- Task requirements -
A. Answer these questions using the article on the USM Alger training center:
(i) Which club is listed as the owner of the center?
(ii) On whose plans did the project's lead architect base the design?
(iii) On what date was the first foundation stone laid?
B. Extract the passage of the USM Alger training center article that begins at the words "The professional training" and ends after "and massage room.", copying it verbatim.
C. Continue the article on the USM Alger training center from its final sentence.

USM Alger Centre d'entraînement et de formation
- Artist's rendering
- Interactive map of USM Alger Centre d'entraînement et de formation
- Location: Aïn Benian Algiers
- Coordinates: 36°48′11″N 02°55′18″E﻿ / ﻿36.80306°N 2.92167°E
- Owner: USM Alger
- Type: Football training ground

Construction
- Groundbreaking: 15 March 2021
- Built: 2021–2023
- Opened: 2026
- Cost: 1,4 billion dinar

Tenant
- USM Alger (training) (2025–)

= USM Alger Centre d'entraînement et de formation =

Training ground of USM Alger

The USM Alger Centre d'entraînement et de formation is the training ground and academy base of Algerian football club USM Alger. The club is located in Ain Benian in the western suburbs of Algiers.

==Construction==
The centre covers over 4 ha and includes a natural grass pitch and a synthetic pitch. Its official opening is scheduled for 2022. In July 2011, the club began training center construction. Progress was halted in 2015 due to the priority of improvised housing. The project's lead architect based the design on the plans created by Joan Gamper for FC Barcelona's training center. On October 13, 2018, the first foundation stone was laid and the start of construction was announced in a ceremony organized by the management of USM Alger; the Algerian Minister of Youth and Sport, Mohamed Hattab; and the Wali of Algiers, Abdelkader Zoukh.

The professional training center of USMA covers over 3 hectares. The site offers two football pitches: one with synthetic turf from the last generation and the other with a natural hybrid grass, which is optimal for intensive use. The center will house administrative, educational and catering facilities, as well as accommodations, an official club shop, and relaxation areas. On July 6, 2020, USM Alger singe a two-year contract with Aïn Benian Hotel and Catering School until the completion of the work of the training center, The contract will allow USM Alger to use the stadium, the swimming pool, the weight room, the hotel, the sports hall, the offices and the recovery and massage room.

- Entries from a data source -
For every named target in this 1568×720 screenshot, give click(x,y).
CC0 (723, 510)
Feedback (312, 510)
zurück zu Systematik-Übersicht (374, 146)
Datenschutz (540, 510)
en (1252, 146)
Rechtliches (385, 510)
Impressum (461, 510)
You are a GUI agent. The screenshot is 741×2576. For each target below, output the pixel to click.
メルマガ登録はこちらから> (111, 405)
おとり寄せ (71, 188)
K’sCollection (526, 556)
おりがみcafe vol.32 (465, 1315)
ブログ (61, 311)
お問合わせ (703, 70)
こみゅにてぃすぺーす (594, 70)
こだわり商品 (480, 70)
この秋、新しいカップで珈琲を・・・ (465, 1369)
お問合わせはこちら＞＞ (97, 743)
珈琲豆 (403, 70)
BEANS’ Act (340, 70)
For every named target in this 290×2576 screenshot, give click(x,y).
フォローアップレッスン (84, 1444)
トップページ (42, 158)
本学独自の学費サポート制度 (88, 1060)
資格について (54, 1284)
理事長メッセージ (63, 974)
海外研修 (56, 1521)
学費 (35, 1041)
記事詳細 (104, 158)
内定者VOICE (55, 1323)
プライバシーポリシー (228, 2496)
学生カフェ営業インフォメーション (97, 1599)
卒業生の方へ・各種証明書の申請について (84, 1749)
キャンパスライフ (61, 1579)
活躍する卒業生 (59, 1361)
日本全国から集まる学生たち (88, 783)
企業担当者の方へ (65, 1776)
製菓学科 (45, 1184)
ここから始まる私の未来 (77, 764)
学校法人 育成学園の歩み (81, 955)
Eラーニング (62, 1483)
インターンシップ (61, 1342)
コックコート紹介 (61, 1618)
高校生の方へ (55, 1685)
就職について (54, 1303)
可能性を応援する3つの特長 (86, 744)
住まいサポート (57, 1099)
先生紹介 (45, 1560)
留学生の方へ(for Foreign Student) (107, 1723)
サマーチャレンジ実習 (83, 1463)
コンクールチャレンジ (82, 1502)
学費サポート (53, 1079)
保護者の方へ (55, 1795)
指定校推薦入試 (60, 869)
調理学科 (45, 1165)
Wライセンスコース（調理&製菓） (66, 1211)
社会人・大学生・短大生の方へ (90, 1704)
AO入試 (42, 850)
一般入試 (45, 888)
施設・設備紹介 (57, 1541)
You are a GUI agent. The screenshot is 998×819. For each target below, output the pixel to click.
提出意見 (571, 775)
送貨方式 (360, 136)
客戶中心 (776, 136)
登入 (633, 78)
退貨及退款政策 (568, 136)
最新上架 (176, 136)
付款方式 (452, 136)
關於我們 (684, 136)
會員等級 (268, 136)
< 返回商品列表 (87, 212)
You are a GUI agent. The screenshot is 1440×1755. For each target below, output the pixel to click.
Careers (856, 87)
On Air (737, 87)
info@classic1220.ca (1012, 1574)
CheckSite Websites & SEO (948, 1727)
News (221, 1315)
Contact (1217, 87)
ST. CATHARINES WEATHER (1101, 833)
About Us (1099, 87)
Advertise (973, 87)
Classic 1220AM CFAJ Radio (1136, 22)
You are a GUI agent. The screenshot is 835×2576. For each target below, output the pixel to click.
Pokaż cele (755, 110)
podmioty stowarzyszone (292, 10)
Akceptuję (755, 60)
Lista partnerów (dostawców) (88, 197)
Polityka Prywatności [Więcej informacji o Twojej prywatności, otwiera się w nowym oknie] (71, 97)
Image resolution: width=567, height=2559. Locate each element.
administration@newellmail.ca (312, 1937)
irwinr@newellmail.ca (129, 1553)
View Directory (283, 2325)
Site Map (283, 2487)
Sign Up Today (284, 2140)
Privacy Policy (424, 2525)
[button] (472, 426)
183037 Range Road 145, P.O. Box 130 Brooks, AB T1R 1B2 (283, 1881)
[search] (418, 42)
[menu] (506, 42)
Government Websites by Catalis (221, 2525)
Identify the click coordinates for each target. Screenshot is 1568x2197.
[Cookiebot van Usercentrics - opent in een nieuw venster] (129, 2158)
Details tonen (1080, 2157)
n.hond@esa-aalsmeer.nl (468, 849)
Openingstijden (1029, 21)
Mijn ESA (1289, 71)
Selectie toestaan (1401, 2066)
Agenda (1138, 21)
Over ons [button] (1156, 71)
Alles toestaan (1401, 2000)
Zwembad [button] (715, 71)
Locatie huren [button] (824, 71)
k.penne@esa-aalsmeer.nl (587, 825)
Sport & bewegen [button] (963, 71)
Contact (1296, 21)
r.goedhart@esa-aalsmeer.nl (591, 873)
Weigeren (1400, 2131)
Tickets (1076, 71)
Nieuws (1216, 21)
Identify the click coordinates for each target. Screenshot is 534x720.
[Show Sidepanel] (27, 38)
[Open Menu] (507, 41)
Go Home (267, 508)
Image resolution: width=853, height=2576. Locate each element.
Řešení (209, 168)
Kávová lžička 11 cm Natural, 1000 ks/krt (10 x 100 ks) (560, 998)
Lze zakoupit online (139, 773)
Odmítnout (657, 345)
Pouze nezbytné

- Answers -
A.
(i) USM Alger
(ii) The plans created by Joan Gamper for FC Barcelona's training center
(iii) October 13, 2018

B.
The professional training center of USMA covers over 3 hectares. The site offers two football pitches: one with synthetic turf from the last generation and the other with a natural hybrid grass, which is optimal for intensive use. The center will house administrative, educational and catering facilities, as well as accommodations, an official club shop, and relaxation areas. On July 6, 2020, USM Alger singe a two-year contract with Aïn Benian Hotel and Catering School until the completion of the work of the training center, The contract will allow USM Alger to use the stadium, the swimming pool, the weight room, the hotel, the sports hall, the offices and the recovery and massage room.

C.
On March 15, 2021, the construction works of USM Alger's training center were officially launched, central technical director and production Rachid Douh stated that the plot contains 30,000 square meters, and will house the club's headquarters two playgrounds inside the hall two changing rooms and two playgrounds with artificial grass. The works will be carried out by EPE Batimetal. In January 2023, the company in charge of the completion announced the end of the first part of the works, which is the structure of the main building that will be the club's headquarters, and it is the largest in the project. On August 9, 2023 as the buildings took shape, USMA management issued a nationwide tender for the installation of five football fields. It is a large natural grass pitch which will be used mainly for training the first team, three smaller synthetic pitches, as well as two small indoor pitches.

=== Project's resumption ===
The training center project of USM Alger, located in Aïn Benian, was officially launched in 2021 under the supervision of the construction company Cosider and with strategic oversight from Groupe SERPORT. Designed as a long-term infrastructure investment for the club, the project has experienced significant delays due to administrative, technical, and coordination challenges. By late 2024, USM Alger confirmed that construction work had resumed more actively after a period of stagnation during which parts of the site remained inactive or incomplete for over a year. The project is described as being “relaunched” during this phase, although in practice it reflects a continuation of earlier delayed works rather than a completely new start.

In 2025, tensions emerged between USM Alger’s management and the project contractors. In July 2025, the club issued an official warning to Cosider and AVMETAL project supervision, citing serious issues including construction delays, coordination failures, and insufficient resources on site. The club set deadlines and reserved the right to apply contractual penalties if progress did not improve. Despite these disputes, coordination meetings between stakeholders continued. The project director confirmed ongoing regular discussions with club leadership to resolve technical obstacles, while gradual improvements were reported thanks to the efforts of the design and monitoring teams.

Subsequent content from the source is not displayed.